# [Passage given]
= = =
Since we are talking tomatoes, if your plants look anything like mine, they have a ton of green fruit and a few colored ones coming. Oh my, we are going to have a lot of tomatoes soon. Note to self, grow 500 plants next year instead of 1000! This year is a little tricky to manage the tomato crops, sunburn has been harder than normal. We usually combat this by leaving more foliage, but when you leave more foliage, you also produce more fruit. And more fruit means smaller tomatoes, but at least the sunburn is limited. However, harvest is delayed, and you must fertilize them more heavily and more often because the plants are bigger and full of more fruit. But it takes labor to thin 1000 tomato plants, and labor has been in short supply this year.
Who would have thought that you must spend so much time thinking about growing tomatoes? However, the original point I was going to make is that at some point soon, it will be important to water the tomatoes less and also pick off any new blossoms that will not ripen before it turns cold.
= = =
# [Data section]
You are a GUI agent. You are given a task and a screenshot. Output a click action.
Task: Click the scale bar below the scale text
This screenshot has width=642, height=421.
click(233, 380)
= = =
# [What you will do]
Continue the passage on growing tomatoes from the point where it stops.

# [Result of the exercise]
Tomato plants are trying to produce as much fruit and seeds as possible so that their progeny can grow next year. As a farmer, I need them to produce fruit and then ripen it. Here lies the challenge. I need to decide when to introduce stress and send the plant a signal to focus on ripening the fruit on the vine and spend less time growing more leaves to produce more fruit.
If this were after Labor Day, I would encourage all of you to cut back on watering and pick off some blossoms, but this year is anything but normal.
What am I going to do? I am going to water less and encourage the plants to focus on ripening the tomatoes that have set fruit.